Category: Opinion

Opinion/Thoughts on: Lake Superior State Are Your GLI Champions!

 

 

 

 

 

 

 

 

 

WOOOOOOOOHOOOOOO! THE LAKERS WON THE GLI.

*deep breath*

Sorry, I had to get that out of my system. I’ve been flying high (mostly) since Monday evening, and needed to take some time before writing about my time in Detroit, and the GLI itself. 

WARNING: What follows attempts to be structured, but may look like word vomit. I am still excited, and just wanted to get my real feelings on this event out there.

Ever since the news came out that the Lakers were going to be playing at the GLI, and the final dates were set, I’ve been moving full speed ahead towards going to the game. Making sure my colleague at work would cover my on call, seeing who was all going, figuring out where to stay & how the hell to move around the city. But was it worth it.

First, let me say that I was really impressed with Detroit. The city was lovely as were the people. The food was good. The only bad thing I will say was the traffic a few of the nights, but I guess that can’t be helped.

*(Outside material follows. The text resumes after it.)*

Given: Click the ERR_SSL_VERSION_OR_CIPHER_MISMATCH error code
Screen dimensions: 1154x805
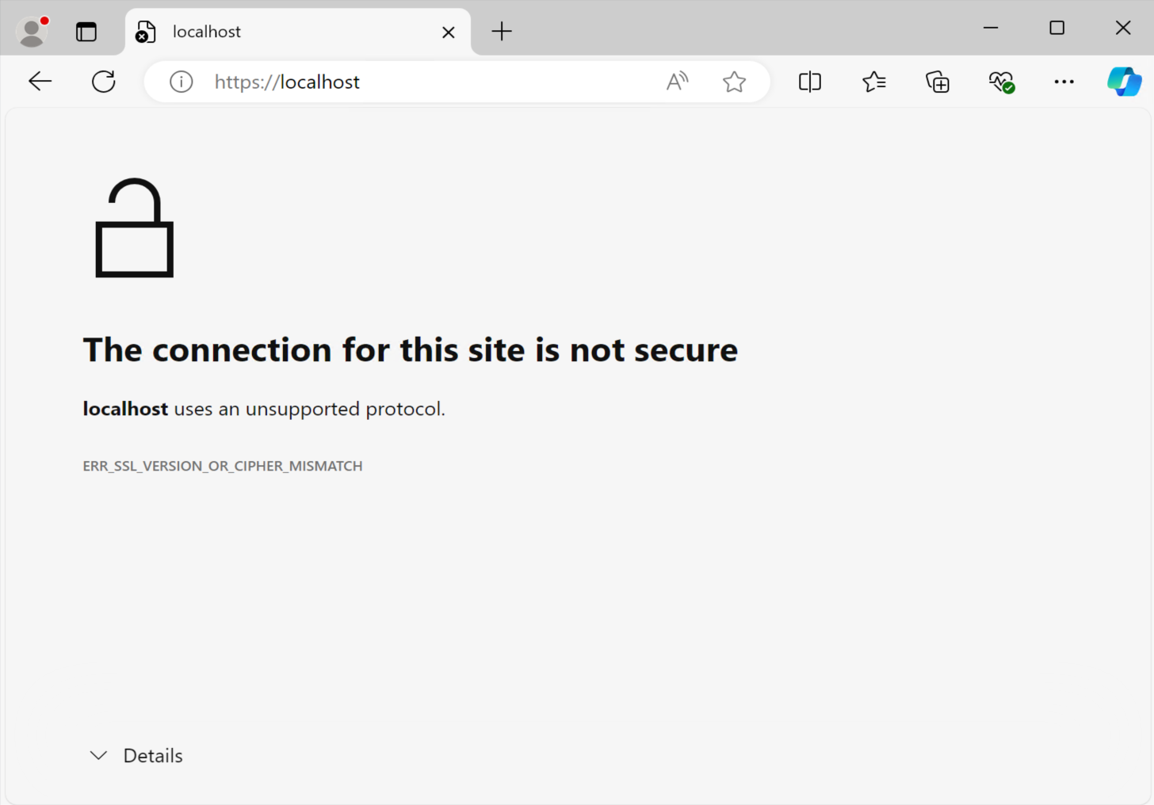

As for the tournament: Having only been in 1 NHL stadium before (the Wells Fargo Center in Philadelphia), I was pretty impressed by Little Ceasers Arena. Mostly. From the road, it would be easy to miss that you have a stadium where it’s at, since the facade is made to look like a set of restaurants or bars from the street. Now, I understand that it’s not for everyone, but I thought it was a clever use of the space.

An aside: Despite the history of both the Red Wings and the Pistons, there was a distinct lack of memorabilia. Under some of the escalators featured some pieces, the store had a few, and they had the player statues from the Joe. But with the amount of dead space on the walls around the stadium, they could certainly add more, in much the same way as the Flyer had done.

ANYWAYS!

We made it to the stadium about halfway through the second period of the Michigan Tech-Michigan game, and it was very entertaining. It’s always fun to see former CCHA rivals in person, though we did see them earlier in the year. But despite it being a good game, lets face it, I wasn’t there for Tech or Michigan…I was there for our boys in blue.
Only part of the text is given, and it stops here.